I was a teenager in the ’90s, which means a few things: I always rewind my VHS tapes, I don’t really understand TikTok, and the natural shape of my eyebrows is a distant and hazy memory. I blame Judy Blume’s Forever, the teen bible of yesteryear, for igniting the courage to pick up that Lady Bic razor in the first place. The concise description of Blume’s protagonist, Katherine, “plucking six hairs from one eyebrow and five from the other,” changed something in me. She was a young woman in control of her own aesthetic destiny, and so was I! In retrospect, it was not a good idea to shave my bushy monobrow; for the rest of the school year, the gap between my eyebrows was the exact width of said Lady Bic, and the eyebrows themselves were two rudimentary lines that looked as if they had been thinly drawn on by someone who had simply put their crayon down when they’d finished.

Thirty years later, my brows and I have found something of a groove. But I still shudder at the sight of an unattended razor. So you can imagine my surprise to see some of Gen Z’s most notable ambassadors – Iris Law, Amelia Gray, and soon-to-be The 1975 WAG, Gabbriette – sporting pencil-thin arches, not to mention the bleached and bedazzled brows that dominated the spring couture shows. Drawn on by Dame Pat McGrath, Gwendoline Christie’s slim arches for her Maison Margiela debut were reminiscent of a china doll, whereas Irina Shayk and Karlie Kloss’s bleached brows at Schiaparelli resembled something more alien-like, their foreheads appearing bare from eyeball to hairline. How did we possibly get back here?
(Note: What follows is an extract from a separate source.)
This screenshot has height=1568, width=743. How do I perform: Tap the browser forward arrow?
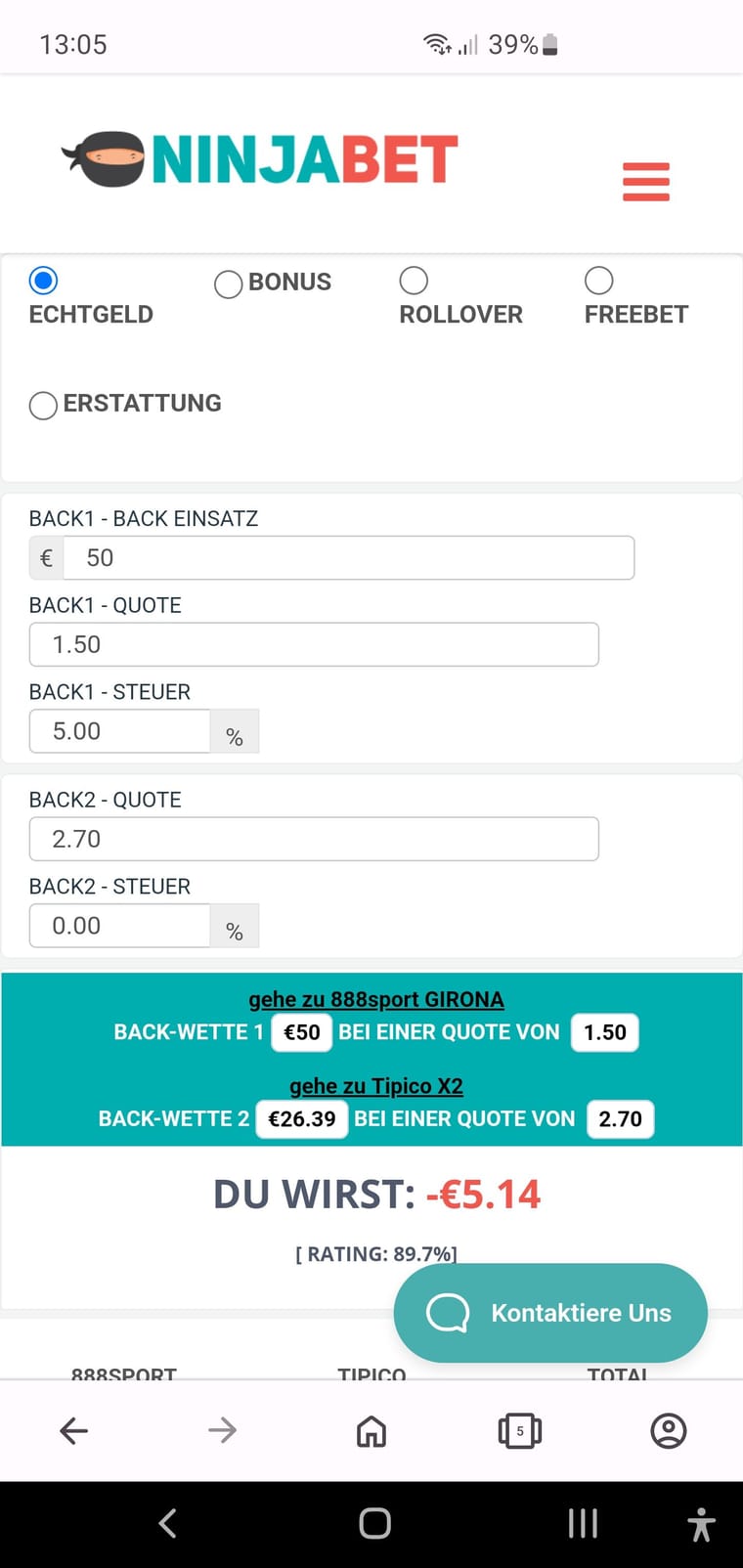tap(223, 1431)
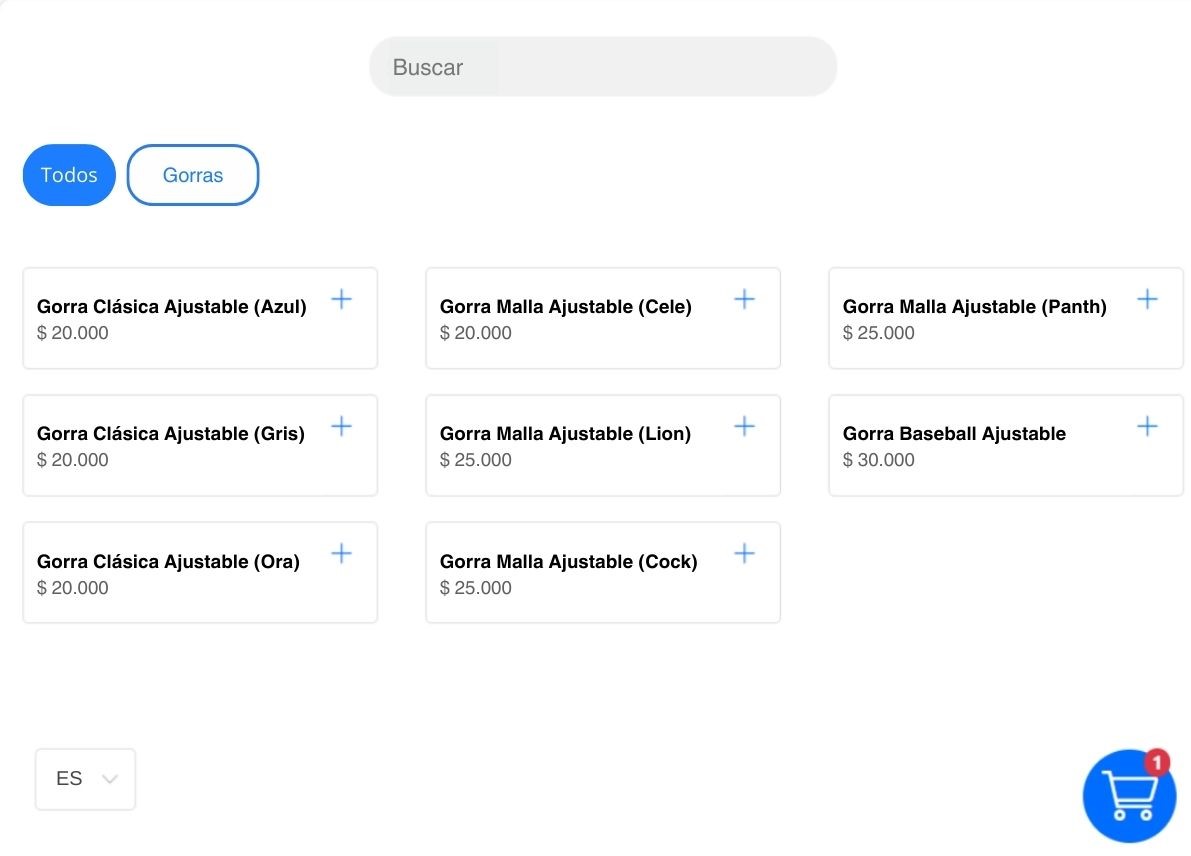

DUO 4 Diorshow Mono Couleur – 280 Lucky Clover & 826 Rose Montaigne by DIOR MAKEUP
DUO 1 Rouge Dior – 200 Nude Touch Satin &  513 Legacy Velvet by DIOR MAKEUP

“Trends in makeup come and go, and every generation gives new life to existing interpretations,” says Peter Philips, creative and image director for Christian Dior Makeup. “There are, of course, styles and fashions that mark a certain period,” he continues as I recall the ubiquity of seeing my own skinny brows staring back at me in all manner of pre-social media, typically paired with mauvey-nude lips courtesy of M.A.C.’s era-defining Lip Liner in Spice. “But that doesn’t mean that later generations should be denied the joy of experiment-ing and playing with those styles. By doing so, they’re reinventing them simply by the fact that they are now applied in a different context.”

Much of our current context, of course, is generated by TikTok. “If you’re a young person now you just do what TikTok says because that is where you get your information,” says Andrew Gallimore, a London-based makeup artist who regularly works with the Gossip frontwoman, Beth Ditto, on her rockabilly cat eye and brow-free forehead. Right now, TikTok is a major purveyor of beauty nostalgia, causing, among other things, a blush boom, a mascara bust, and a run on ’90s lip liner (thank you, Sabrina Carpenter). Makeup artist Daniel Martin, the global director of artistry and education for Tatcha, has seen the throwbacks. “People are now trying what their parents wore when they were young. It’s new to them, but they don’t know how to get there. That’s actually the thing about social media that I hate,” he says. “It brings back these moments without the understanding of what you had to do to get the look.”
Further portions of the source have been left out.